Adding approach0.xyz in the HSTS preload list for (albeit small) faster loading time

[builtfordevelopers-hstermail-c]

Without HSTS or HSTS being preloaded a user would need to first connect to the website to retrieve the key then to connect again, something that wont happen if the HSTS header is preloaded. Right now there is a problem to get it added in the HSTS Preload list (which is included in all major browsers, from Chromium to Firefox)

https://securityheaders.io/?q=approach0.xyz&followRedirects=on https://hstspreload.org/?domain=approach0.xyz

Error 1: No HSTS header is present on the response.

The website doesn't have HSTS to begin with :]

Error 2: Too many redirects: There are more than 3 redirects starting from http://approach0.xyz.

Error 3: Insecure redirect: http://approach0.xyz redirects to an insecure page on redirect #2: http://approach0.xyz/search

Error 4: Insecure redirect https://approach0.xyz redirects to an insecure page: http://approach0.xyz/search

Even solving these other redirect errors will result in faster speeds.

[w32zhong]

@builtfordevelopers-hstermail-c Thank you for bringing up this issue!

I have removed the redundant redirection. Now visiting http://approach0.xyz goes through only https://approach0.xyz/ and then https://approach0.xyz/search/. (I can argue these 3 steps are reasonable)
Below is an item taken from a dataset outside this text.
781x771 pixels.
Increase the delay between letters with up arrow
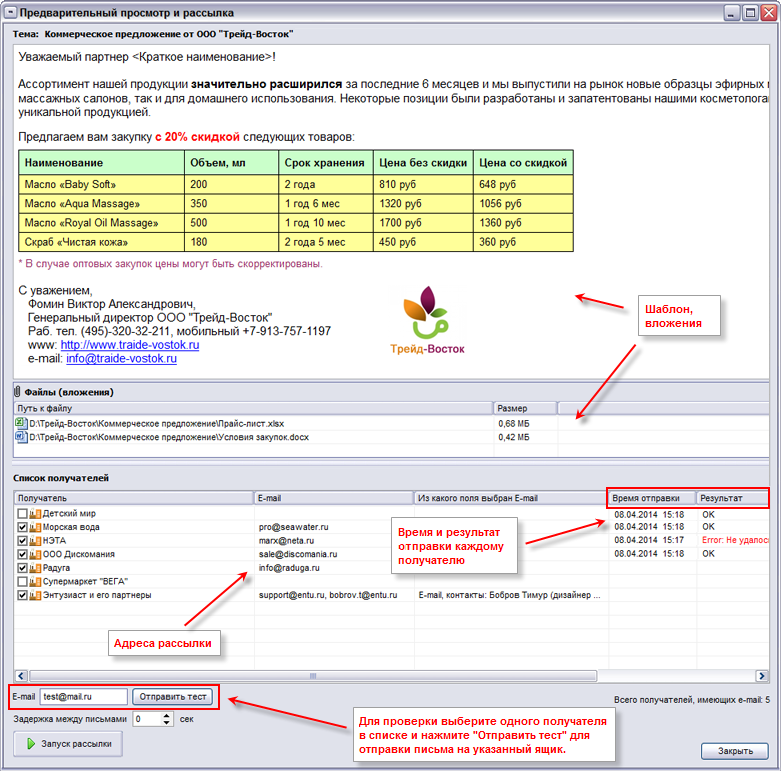click(168, 714)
Although I doubt the necessity to use HSTS for a site like Approach0 no matter for security reason or efficiency consideration (Appraoch0 is just a search engine, and the current number of users are not significant). I have added a short term (currently only has max-age=1314000) HSTS header to Approach0 (check it on hstspreload again). Because Approach0 is using free HTTPS certificate service (let's encript), long HSTS age will completely block users from accessing our site when I fail to response very quickly after the HTTPS certificate gets expired (really frequent for a free service). After all, Approach0.xyz is meant to be a demo site, I want it easy-to-maintain for now and I do not expect over-tuned or unnecessary efficiency optimization (e.g. adding domain to HSTS preload list and make approach0.xyz a https site forever) in the near future.
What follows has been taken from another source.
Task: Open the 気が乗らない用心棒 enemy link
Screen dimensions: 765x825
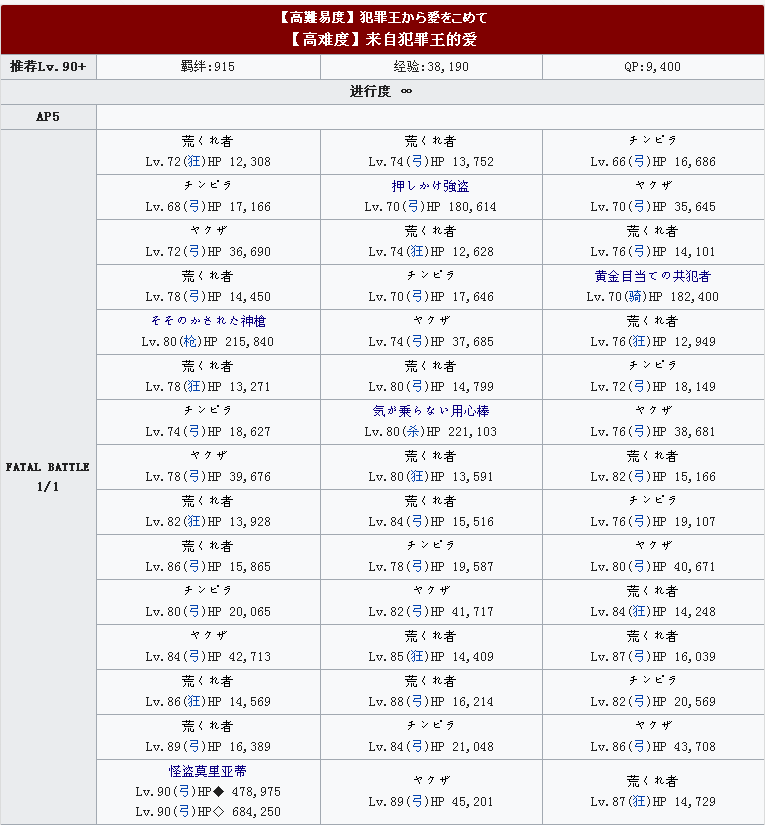Action: pos(430,411)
ref: https://www.nginx.com/blog/http-strict-transport-security-hsts-and-nginx

[builtfordevelopers-hstermail-c]

@t-k- Thanks for these improvements!

Did you use Certbot to implement the Let's Encrypt cert? It does the job of automatic renewals of the certificate by default. If not you can try to setup a cron job that will renew the certificate each 90 days.

[w32zhong]

@builtfordevelopers-hstermail-c No, I am using a simple script to manually setup let's encrypt service each time I need. I think I will take some time to simply write a cron job to automatically run my script in the future. Thank you for recommending a nice tool to me!